Existing home sales on track for their worst year since 1992
U.S. existing home sales fell for a fifth consecutive month in October and are on track for their worst year in decades, as elevated mortgage rates and a lack of supply kept buyers on the sidelines.
According to the National Association of Realtors (NAR), existing home sales fell by 4.1% to an annual pace of 3.79 million units—the weakest since 2010, just after the subprime mortgage crisis. The nation also had 26 million fewer people at the time.
On a 12-month basis, sales were down a whopping 14.6% in October.
Barring a miracle rebound in November and December, existing home sales are on track for their worst year since 1992.
“Prospective home buyers experienced another difficult month due to the persistent lack of housing inventory and the highest mortgage rates in a generation,” said NAR chief economist Lawrence Yun.
While housing inventories grew slightly in October—up 1.8% to 1.15 million units—they were down 5.7% from a year ago. At the current sales pace, only 3.6 months’ worth of homes are available on the market.
However, buyers are still competing for whatever is available, leading to multiple offers, “especially on starter and mid-priced homes,” Yun said. That competition pushed average home prices up 3.4% to $391,800, marking the fourth consecutive year-over-year increase.
With prices still hovering near record highs, why are existing homeowners sitting on the sidelines? They are simply waiting for mortgage rates to drop.
A frozen market
The average homeowner has seen the value of their property grow by more than $100,000 in just three years.

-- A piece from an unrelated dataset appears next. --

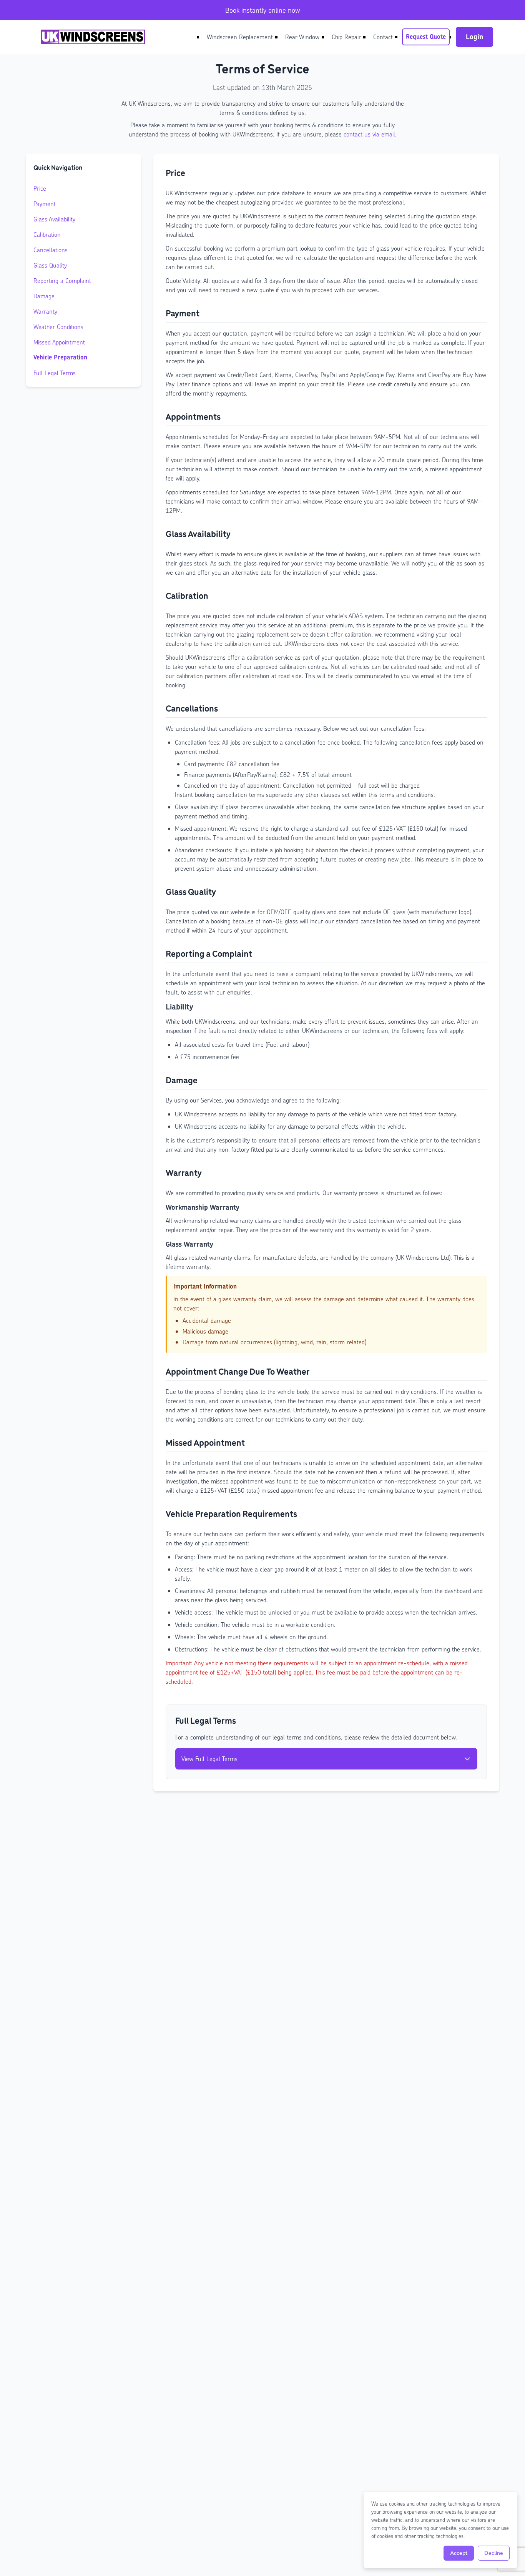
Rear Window (302, 37)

But they’re afraid to cash in because they don’t want to trade their current mortgage rate for a much higher one.
According to Realtor.com, nearly 82% of homeowners feel “locked in” by their current mortgage rate, which is likely in the 3-4% range (and even lower in some cases).
This so-called “golden handcuffs” phenomenon has crippled the housing market and contributed to the worsening affordability gap.
“The combination of high prices, high mortgage rates, and millions of homeowners unwilling to move, given they've locked in low rates, has frozen the market,” said Robert Frick, an economist at Navy Federal Credit Union.
“Many people have decided to sit on the sidelines—'Let's stay in our home for now; we can save up our money for a higher down payment down the road,'” Gino Tozzi, a real estate consultant with Realcomp, told Axios.
At what point do homeowners break free from their golden handcuffs? The tipping point is when mortgage rates fall below 5%, according to a recent report from real estate marketplace Zillow.
Current homeowners are almost twice as likely to sell their home if their mortgage rate is 5% or higher.
Mortgage rates remain elevated
Mortgage rates have declined for three consecutive weeks but remain well above Zillow’s tipping point. According to Freddie Mac, the average 30-year rate reached 7.44% last week—more than doubling in the last two years.
To help spark a recovery in the housing market, industry heavyweights, including the Mortgage Bankers Association, National Association of Home Builders, and NAR, have called on the Fed to bring down the borrowing costs or “signal its intent that it will not raise interest rates further.”
They may get their wish, but mortgage rates are unlikely to decline substantially in the near future.
Goldman Sachs analysts Roger Ashworth and Vinay Viswanathan predict that the 30-year rate will be 7.1% by the end of 2024 and 6.6% by the end of 2025. That’s a far cry from the 3-4% levels homebuyers enjoyed in the decade following the financial crisis.